▶ _PROBLEM STATEMENT_: Nothing outside the range is wanted. Repeat exactly the lines below from the one with "2010 (197, 167)" through the one with "Fractal flesh (197, 1189)".

● ● ● ● ● ● ●

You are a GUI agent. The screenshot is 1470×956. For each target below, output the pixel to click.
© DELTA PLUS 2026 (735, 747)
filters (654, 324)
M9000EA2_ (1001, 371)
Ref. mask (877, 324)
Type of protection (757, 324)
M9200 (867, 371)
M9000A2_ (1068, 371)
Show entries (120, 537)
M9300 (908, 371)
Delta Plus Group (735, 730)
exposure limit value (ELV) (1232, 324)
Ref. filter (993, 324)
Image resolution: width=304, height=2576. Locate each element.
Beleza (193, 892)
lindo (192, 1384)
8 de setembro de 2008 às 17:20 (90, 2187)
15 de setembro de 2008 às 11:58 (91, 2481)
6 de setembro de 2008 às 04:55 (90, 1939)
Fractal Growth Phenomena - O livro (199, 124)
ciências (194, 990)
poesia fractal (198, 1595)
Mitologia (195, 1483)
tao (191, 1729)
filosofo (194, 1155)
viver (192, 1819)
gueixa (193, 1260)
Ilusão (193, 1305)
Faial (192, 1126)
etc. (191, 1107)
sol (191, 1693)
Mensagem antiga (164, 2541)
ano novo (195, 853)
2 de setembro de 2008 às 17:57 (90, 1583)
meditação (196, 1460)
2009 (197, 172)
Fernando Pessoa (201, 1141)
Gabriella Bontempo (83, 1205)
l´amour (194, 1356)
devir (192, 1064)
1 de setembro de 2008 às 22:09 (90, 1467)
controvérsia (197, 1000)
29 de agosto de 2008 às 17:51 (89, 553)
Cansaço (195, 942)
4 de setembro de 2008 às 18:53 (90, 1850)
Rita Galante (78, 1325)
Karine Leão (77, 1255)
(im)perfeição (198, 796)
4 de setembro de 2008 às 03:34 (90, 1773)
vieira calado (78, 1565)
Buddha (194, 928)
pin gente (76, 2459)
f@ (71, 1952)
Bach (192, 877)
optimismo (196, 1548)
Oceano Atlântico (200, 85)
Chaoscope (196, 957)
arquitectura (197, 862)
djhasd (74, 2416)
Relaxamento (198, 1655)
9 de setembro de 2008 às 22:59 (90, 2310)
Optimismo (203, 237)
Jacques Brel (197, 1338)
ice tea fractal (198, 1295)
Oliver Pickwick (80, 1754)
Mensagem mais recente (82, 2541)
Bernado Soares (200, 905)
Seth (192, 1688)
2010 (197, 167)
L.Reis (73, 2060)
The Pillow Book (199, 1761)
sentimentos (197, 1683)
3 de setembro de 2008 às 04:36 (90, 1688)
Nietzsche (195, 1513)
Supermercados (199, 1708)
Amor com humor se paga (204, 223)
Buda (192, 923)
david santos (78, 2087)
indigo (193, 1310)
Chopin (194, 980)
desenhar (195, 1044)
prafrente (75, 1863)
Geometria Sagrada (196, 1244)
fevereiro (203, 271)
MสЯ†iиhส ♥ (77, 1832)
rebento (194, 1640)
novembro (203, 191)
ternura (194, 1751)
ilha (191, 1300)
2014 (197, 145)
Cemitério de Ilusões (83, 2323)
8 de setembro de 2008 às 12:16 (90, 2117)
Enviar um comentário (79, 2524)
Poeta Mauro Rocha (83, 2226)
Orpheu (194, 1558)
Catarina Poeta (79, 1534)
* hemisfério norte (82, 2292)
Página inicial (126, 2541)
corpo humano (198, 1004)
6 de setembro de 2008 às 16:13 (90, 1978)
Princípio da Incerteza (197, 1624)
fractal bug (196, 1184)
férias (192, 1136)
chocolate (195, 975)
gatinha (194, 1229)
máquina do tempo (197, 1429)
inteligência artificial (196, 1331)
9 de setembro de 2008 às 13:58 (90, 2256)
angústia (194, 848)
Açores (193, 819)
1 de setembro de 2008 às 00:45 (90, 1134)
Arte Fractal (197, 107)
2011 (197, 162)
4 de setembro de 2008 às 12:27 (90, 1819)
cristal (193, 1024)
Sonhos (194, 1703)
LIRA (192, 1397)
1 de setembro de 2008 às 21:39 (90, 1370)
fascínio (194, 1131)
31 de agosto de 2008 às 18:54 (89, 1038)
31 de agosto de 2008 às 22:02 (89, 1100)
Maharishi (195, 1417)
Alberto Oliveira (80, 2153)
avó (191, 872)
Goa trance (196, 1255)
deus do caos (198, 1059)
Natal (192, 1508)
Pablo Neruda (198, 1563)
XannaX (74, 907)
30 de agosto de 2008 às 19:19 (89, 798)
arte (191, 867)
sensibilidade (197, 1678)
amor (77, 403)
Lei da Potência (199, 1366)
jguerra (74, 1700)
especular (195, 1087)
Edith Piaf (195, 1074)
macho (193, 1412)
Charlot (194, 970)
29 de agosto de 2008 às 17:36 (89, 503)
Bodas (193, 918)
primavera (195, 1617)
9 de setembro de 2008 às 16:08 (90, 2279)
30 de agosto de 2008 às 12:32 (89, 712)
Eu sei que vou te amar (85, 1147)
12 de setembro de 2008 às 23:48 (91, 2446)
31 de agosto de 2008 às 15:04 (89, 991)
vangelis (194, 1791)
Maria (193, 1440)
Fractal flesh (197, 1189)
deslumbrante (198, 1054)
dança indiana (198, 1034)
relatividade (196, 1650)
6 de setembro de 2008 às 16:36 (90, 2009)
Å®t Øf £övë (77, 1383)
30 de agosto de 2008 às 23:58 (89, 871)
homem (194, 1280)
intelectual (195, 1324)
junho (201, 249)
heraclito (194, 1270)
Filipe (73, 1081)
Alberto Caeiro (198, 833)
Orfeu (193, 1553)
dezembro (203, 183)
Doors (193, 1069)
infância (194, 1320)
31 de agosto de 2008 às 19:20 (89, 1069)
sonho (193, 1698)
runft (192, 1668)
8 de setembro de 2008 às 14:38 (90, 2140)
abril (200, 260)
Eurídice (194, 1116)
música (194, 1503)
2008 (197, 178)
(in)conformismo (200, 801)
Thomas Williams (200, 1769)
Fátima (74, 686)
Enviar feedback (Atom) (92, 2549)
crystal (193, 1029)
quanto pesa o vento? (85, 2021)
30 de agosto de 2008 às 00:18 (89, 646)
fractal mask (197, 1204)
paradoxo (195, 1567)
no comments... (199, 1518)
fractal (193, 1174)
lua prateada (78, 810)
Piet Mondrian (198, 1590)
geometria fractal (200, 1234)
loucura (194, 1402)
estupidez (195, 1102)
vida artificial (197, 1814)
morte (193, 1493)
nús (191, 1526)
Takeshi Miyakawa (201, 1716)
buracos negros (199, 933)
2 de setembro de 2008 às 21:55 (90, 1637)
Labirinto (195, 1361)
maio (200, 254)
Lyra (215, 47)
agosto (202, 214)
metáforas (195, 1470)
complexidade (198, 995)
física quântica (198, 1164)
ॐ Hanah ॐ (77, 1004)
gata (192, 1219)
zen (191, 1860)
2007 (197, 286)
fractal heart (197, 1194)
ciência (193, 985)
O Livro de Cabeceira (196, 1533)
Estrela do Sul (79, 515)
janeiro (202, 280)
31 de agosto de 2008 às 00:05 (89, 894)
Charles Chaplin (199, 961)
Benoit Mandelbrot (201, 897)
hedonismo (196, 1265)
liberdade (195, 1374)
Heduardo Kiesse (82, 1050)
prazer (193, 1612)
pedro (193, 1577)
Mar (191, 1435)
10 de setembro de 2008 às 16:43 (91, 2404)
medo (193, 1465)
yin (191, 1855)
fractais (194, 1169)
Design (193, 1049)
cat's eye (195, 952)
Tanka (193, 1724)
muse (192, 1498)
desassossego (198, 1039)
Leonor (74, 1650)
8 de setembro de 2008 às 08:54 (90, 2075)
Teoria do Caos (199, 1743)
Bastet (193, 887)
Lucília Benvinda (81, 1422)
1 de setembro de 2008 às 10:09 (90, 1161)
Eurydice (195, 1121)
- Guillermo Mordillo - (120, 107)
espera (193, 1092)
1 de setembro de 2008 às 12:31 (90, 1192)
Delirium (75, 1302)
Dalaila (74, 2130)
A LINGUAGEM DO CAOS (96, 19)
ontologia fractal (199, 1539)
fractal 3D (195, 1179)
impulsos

● ● ● ● ● ● ●

▶ _TASK ANSWER_:
2010 (197, 167)
L.Reis (73, 2060)
The Pillow Book (199, 1761)
sentimentos (197, 1683)
3 de setembro de 2008 às 04:36 (90, 1688)
Nietzsche (195, 1513)
Supermercados (199, 1708)
Amor com humor se paga (204, 223)
Buda (192, 923)
david santos (78, 2087)
indigo (193, 1310)
Chopin (194, 980)
desenhar (195, 1044)
prafrente (75, 1863)
Geometria Sagrada (196, 1244)
fevereiro (203, 271)
MสЯ†iиhส ♥ (77, 1832)
rebento (194, 1640)
novembro (203, 191)
ternura (194, 1751)
ilha (191, 1300)
2014 (197, 145)
Cemitério de Ilusões (83, 2323)
8 de setembro de 2008 às 12:16 (90, 2117)
Enviar um comentário (79, 2524)
Poeta Mauro Rocha (83, 2226)
Orpheu (194, 1558)
Catarina Poeta (79, 1534)
* hemisfério norte (82, 2292)
Página inicial (126, 2541)
corpo humano (198, 1004)
6 de setembro de 2008 às 16:13 (90, 1978)
Princípio da Incerteza (197, 1624)
fractal bug (196, 1184)
férias (192, 1136)
chocolate (195, 975)
gatinha (194, 1229)
máquina do tempo (197, 1429)
inteligência artificial (196, 1331)
9 de setembro de 2008 às 13:58 (90, 2256)
angústia (194, 848)
Açores (193, 819)
1 de setembro de 2008 às 00:45 (90, 1134)
Arte Fractal (197, 107)
2011 (197, 162)
4 de setembro de 2008 às 12:27 (90, 1819)
cristal (193, 1024)
Sonhos (194, 1703)
LIRA (192, 1397)
1 de setembro de 2008 às 21:39 (90, 1370)
fascínio (194, 1131)
31 de agosto de 2008 às 18:54 (89, 1038)
31 de agosto de 2008 às 22:02 (89, 1100)
Maharishi (195, 1417)
Alberto Oliveira (80, 2153)
avó (191, 872)
Goa trance (196, 1255)
deus do caos (198, 1059)
Natal (192, 1508)
Pablo Neruda (198, 1563)
XannaX (74, 907)
30 de agosto de 2008 às 19:19 (89, 798)
arte (191, 867)
sensibilidade (197, 1678)
amor (77, 403)
Lei da Potência (199, 1366)
jguerra (74, 1700)
especular (195, 1087)
Edith Piaf (195, 1074)
macho (193, 1412)
Charlot (194, 970)
29 de agosto de 2008 às 17:36 (89, 503)
Bodas (193, 918)
primavera (195, 1617)
9 de setembro de 2008 às 16:08 (90, 2279)
30 de agosto de 2008 às 12:32 (89, 712)
Eu sei que vou te amar (85, 1147)
12 de setembro de 2008 às 23:48 (91, 2446)
31 de agosto de 2008 às 15:04 (89, 991)
vangelis (194, 1791)
Maria (193, 1440)
Fractal flesh (197, 1189)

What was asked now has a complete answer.